U.S. Climate Leadership Begins with Advanced Coal Technology
The data is clear: coal will remain a centerpiece of the global energy equation well into the future. It remains essential to providing affordable and reliable power here at home. Recognizing that reality means that U.S. leadership on emissions runs through coal country and coal technology, not around it.
Wrapping up his two-day tour with Secretary Granholm, Senator Manchin expressed as much, saying, “A lot of people think fossil fuel is done; you can’t use coal any more, or gas. Coal and gas are going to be the future building products for America if they’re used in the proper form and carbon-free. That’s what we’re learning and that’s what we know can be done.”

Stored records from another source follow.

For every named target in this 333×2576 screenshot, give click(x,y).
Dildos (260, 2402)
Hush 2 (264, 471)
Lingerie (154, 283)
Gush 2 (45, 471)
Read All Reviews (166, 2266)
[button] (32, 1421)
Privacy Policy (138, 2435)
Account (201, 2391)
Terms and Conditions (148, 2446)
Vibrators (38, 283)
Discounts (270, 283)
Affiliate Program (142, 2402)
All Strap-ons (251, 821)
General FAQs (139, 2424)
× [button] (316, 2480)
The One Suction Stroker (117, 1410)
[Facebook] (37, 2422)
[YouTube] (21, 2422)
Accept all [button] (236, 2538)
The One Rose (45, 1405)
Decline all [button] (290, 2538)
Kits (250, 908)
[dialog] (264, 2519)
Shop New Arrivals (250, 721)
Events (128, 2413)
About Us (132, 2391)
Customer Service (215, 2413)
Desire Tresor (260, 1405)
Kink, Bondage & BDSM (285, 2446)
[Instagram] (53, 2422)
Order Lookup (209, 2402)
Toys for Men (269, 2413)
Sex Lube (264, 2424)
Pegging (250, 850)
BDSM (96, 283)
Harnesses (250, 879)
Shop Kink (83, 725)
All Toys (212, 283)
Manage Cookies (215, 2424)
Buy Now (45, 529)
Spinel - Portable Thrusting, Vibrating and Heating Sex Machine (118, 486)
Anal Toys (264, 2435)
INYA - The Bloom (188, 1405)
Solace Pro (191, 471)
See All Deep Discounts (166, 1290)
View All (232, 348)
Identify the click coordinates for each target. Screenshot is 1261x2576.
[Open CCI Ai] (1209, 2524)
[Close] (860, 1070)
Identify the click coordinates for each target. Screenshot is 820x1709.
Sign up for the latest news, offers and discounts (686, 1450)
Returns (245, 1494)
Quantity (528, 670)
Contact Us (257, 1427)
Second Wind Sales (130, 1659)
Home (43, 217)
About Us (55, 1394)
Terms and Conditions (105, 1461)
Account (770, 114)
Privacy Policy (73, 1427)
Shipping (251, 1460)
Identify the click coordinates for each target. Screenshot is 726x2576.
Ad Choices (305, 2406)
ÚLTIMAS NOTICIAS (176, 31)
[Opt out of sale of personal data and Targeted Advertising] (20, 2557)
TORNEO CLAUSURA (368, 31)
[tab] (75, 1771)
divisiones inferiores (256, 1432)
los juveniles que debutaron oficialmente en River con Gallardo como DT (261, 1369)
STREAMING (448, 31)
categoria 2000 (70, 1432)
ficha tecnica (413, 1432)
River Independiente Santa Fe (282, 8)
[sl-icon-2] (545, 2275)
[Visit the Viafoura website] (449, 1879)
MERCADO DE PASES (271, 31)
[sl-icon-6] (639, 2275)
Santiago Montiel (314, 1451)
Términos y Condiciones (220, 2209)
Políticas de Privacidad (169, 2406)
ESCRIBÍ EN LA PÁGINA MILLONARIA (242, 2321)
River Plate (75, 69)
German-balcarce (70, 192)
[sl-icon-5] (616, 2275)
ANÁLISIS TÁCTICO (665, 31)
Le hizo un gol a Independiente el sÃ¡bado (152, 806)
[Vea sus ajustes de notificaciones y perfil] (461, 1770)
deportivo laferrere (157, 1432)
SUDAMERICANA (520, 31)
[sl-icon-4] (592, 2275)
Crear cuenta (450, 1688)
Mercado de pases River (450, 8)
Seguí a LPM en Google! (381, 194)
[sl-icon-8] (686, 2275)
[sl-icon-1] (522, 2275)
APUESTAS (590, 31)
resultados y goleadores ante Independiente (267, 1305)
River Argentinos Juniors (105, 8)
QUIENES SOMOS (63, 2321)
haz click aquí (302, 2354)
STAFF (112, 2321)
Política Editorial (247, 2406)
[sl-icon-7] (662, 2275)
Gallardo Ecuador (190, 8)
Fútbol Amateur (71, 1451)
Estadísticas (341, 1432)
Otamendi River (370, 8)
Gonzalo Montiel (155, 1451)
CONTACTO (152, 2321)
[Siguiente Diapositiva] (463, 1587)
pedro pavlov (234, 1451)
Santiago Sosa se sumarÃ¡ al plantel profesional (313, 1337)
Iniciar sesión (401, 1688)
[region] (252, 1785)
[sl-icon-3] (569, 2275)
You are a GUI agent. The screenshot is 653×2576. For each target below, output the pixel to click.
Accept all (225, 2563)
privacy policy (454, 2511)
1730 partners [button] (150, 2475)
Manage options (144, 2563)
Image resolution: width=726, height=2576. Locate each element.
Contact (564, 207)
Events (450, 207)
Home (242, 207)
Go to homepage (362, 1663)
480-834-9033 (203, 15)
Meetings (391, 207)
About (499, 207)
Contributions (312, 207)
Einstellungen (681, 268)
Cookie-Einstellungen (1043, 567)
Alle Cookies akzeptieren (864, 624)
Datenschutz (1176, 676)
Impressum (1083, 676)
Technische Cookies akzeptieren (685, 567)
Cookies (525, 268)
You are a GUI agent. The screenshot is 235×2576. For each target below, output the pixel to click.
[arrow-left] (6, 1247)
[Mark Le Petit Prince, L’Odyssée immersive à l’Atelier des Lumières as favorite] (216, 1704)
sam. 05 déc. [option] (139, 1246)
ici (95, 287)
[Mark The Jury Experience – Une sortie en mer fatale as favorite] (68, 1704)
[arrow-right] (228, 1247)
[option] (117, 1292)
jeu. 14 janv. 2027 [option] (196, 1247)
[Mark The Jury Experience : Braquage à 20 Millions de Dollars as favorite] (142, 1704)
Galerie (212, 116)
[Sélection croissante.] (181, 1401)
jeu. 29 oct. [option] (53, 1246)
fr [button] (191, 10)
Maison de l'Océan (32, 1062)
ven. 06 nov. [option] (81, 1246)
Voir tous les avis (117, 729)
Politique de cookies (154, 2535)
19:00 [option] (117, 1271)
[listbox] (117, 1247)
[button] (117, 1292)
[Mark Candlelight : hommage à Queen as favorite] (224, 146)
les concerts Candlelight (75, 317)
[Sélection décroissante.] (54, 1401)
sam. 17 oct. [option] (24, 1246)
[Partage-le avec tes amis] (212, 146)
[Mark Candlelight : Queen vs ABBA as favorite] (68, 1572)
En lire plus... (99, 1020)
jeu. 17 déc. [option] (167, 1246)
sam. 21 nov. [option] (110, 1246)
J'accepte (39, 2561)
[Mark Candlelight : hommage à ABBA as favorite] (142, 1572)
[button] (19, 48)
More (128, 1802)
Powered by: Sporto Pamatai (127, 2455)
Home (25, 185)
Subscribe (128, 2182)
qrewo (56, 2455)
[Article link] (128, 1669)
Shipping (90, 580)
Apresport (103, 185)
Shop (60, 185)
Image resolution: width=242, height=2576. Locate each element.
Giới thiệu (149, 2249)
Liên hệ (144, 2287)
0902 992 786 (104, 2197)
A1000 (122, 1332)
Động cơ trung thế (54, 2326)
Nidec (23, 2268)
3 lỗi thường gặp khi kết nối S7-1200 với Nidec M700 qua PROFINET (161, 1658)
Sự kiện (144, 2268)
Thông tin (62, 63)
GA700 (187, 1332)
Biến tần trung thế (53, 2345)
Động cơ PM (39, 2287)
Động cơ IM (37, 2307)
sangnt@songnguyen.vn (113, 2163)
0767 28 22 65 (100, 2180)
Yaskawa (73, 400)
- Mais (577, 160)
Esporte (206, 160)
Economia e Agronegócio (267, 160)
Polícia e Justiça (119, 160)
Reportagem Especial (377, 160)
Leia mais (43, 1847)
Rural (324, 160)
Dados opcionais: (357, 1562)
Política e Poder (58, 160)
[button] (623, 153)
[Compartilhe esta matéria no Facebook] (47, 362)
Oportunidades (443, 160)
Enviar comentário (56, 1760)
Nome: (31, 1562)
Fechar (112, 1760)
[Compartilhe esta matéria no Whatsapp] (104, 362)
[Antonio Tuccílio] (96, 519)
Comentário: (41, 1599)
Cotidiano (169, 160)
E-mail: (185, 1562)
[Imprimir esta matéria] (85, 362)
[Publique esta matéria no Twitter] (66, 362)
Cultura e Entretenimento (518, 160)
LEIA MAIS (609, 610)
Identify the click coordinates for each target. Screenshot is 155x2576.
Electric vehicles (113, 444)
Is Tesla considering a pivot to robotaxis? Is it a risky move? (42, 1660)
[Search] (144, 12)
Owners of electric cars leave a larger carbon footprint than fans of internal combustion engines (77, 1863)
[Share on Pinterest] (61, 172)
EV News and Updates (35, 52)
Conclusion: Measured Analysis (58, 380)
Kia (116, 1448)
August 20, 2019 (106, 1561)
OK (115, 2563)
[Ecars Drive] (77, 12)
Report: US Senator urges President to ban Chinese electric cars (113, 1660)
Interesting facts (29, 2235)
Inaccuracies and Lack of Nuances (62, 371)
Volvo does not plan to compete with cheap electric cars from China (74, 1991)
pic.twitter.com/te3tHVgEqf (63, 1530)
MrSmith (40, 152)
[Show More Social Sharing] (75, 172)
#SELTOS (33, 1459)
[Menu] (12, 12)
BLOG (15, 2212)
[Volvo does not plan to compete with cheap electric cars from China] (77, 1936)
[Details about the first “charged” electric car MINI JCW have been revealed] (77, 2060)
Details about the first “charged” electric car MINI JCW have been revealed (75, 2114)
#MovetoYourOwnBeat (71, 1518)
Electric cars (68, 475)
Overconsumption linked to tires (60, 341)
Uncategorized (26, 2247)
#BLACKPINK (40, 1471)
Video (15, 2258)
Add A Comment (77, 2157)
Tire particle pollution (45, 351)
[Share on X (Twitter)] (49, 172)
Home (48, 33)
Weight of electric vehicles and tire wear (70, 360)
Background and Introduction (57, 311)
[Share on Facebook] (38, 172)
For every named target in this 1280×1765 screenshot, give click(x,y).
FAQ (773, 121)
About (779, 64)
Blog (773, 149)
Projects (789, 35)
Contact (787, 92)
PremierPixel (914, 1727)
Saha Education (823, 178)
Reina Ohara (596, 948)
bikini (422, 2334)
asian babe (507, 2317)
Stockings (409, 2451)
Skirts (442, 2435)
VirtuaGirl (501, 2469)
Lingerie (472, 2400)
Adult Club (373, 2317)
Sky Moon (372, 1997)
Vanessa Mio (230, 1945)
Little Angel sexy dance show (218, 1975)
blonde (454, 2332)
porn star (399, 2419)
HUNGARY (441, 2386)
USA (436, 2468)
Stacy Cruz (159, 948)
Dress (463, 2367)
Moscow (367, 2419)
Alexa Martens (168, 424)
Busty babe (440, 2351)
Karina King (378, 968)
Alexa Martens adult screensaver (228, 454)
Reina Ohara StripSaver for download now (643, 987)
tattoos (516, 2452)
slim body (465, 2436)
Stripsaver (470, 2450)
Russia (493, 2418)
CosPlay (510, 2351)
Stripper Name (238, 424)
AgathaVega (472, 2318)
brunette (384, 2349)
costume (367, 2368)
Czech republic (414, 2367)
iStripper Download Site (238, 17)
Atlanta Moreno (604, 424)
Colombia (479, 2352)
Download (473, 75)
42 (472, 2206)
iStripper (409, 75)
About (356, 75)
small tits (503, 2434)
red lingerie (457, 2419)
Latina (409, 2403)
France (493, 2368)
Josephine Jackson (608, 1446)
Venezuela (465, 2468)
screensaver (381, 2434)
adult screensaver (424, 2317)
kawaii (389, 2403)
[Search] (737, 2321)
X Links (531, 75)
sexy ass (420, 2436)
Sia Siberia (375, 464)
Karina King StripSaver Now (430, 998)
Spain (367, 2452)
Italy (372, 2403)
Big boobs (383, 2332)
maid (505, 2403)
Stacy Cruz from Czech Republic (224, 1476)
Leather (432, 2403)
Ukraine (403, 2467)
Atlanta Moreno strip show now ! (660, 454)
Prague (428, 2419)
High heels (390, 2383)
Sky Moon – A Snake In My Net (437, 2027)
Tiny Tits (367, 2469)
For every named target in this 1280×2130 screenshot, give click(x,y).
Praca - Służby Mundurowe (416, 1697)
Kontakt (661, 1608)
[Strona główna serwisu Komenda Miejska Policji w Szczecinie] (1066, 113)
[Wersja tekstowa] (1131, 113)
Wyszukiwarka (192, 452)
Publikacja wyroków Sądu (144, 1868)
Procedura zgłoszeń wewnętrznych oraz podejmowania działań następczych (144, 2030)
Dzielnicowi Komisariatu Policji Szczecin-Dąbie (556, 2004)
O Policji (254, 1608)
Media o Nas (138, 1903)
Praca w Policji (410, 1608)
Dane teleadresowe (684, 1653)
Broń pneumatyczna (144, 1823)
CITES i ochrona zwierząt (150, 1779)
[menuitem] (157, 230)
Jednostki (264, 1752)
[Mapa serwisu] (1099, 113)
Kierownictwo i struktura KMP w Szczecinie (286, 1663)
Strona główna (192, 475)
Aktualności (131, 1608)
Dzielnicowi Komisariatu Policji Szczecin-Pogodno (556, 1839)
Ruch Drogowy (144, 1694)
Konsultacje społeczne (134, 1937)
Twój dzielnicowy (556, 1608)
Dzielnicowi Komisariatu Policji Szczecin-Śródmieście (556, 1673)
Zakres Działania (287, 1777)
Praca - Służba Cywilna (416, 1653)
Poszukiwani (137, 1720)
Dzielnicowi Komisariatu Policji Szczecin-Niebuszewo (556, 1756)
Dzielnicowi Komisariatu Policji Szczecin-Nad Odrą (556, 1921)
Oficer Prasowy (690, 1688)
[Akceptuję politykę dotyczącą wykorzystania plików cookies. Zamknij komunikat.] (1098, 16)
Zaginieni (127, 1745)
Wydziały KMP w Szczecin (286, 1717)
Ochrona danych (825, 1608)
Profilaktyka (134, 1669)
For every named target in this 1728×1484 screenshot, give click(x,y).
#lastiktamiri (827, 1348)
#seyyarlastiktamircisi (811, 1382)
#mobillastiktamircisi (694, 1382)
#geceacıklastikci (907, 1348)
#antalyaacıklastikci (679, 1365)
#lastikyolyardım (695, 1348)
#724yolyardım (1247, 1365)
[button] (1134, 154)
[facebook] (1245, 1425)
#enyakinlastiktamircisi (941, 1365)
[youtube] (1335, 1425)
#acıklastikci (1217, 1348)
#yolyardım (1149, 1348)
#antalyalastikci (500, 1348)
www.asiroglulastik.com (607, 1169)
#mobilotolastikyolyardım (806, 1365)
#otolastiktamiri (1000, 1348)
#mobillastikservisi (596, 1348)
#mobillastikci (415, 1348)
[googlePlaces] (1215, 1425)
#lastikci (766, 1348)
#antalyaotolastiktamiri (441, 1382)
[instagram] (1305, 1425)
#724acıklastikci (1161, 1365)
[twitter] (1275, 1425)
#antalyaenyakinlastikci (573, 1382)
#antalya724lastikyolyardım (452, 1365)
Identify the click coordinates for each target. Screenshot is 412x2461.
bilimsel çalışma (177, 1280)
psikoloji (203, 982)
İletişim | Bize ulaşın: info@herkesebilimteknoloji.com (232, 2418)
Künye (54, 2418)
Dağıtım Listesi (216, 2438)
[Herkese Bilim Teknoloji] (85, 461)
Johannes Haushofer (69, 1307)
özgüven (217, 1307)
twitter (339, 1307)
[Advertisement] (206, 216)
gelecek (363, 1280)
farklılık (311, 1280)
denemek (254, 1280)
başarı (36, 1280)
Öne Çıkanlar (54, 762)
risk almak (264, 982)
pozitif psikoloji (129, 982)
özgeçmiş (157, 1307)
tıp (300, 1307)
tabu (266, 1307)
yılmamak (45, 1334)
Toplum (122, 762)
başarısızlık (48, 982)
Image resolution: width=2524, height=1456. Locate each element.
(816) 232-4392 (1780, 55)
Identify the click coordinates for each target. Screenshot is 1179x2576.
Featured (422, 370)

And to her credit, Secretary Granholm understands and embraces the importance of advancing U.S. leadership on emissions-free fossil fuel technology. She has called the race to advance and deploy clean energy technology “our generation’s moonshot” and has been outspoken in her support of CCUS, recently saying, “We need fearless innovation to bring down the costs of batteries, to commercialize carbon capture, to make blue and green hydrogen market ready….”
Deputy Secretary of Energy, David Turk, has echoed that vision, calling carbon capture an “incredibly important tool” to achieving the country’s climate ambitions. “Given the urgency and the scale on the climate change front, and the huge opportunity and need for [carbon capture, utilization and storage], we all need to do more. This is really a make-it-or-break-it opportunity and window on the CCUS front,” he said.
There’s not a moment to lose to get this moonshot into orbit. Doubling down on the development, deployment and commercialization of advanced coal technology is both the climate leadership the world needs, and a tremendous opportunity to ensure traditional energy-producing states, like West Virginia, can help achieve of our energy future.